BAYHAM: The Haunted Mansion Reboot Is A Rare Disney Win

The executive offices of the self-professed Happiest Place on Earth haven’t known much joy as of late.

Disney’s streaming services are taking a financial beating, the company laid off 7000 employees, and the studios suffered a stinging indignity at the box office with the fifth and final installment of the Indiana Jones franchise, the Dial of Destiny, barely recouping its staggering $300,000,000 investment, financially finishing far behind the awful Kingdom of the Crystal Skull box office take by hundreds of millions of dollars.

Throw in Disney’s high profile social issues battles with Florida governor Ron DeSantis and increasing complaints about poor quality control and exorbitant prices at their theme parks and you’ll see a lot more Grumpy than Happy.
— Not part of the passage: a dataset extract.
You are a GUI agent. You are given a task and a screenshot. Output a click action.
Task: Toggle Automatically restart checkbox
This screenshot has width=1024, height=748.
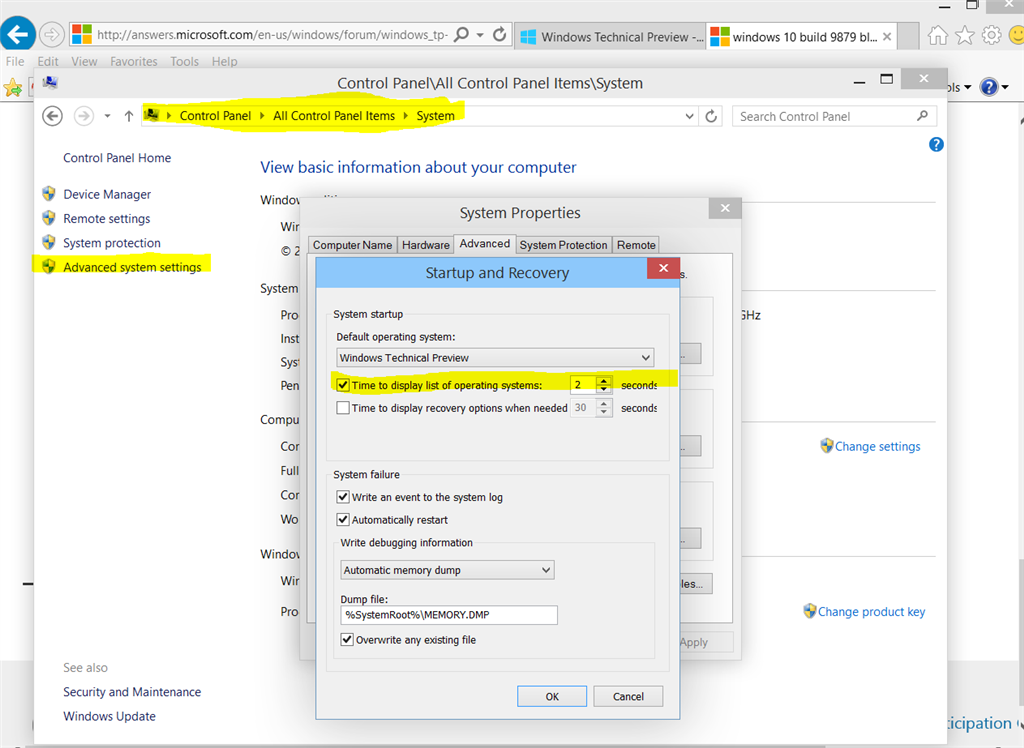(343, 520)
The release of the remake of the Haunted Mansion film twenty years after the original one starring Eddie Murphy attempted to bring one of the theme park’s most iconic and popular attractions could usher in some good news the Disney folks need.

Now let me preface this review: this is not a well-produced Disney movie that will be in the running for an Oscar.

It’s not well-written. It’s not well-acted. It’s not well-produced. In fact it almost doesn’t seem like a Disney movie at all, for even their flops have good production quality.

However I’ll tell you what it doesn’t have: politics. And aside from a single line meant at being “real” and another subtle yet bawdy quip that is fairly unnoticeable, it’s a fairly family friendly film.

And in light of the cancellation of Splash Mountain and the tossing of Br’er Rabbit down the politcally correct memory hole, the film makers manage to deftly dodge the obvious and potentially awkward matter: explaining the history of a giant antebellum “mansion” located in south Louisiana.

What it does have?

New Orleans.

And very much in the same vein that local actor and radio talk show host Spud McConnell lamented about how the city is often stereotypically portrayed.

The film conveys that every funeral is a jazz and dance party and voodoo references are heavy, leading one to think that we must sacrifice chickens to gain favor with Baron Samedi in St. Louis Cathedral before buying our lotto tickets.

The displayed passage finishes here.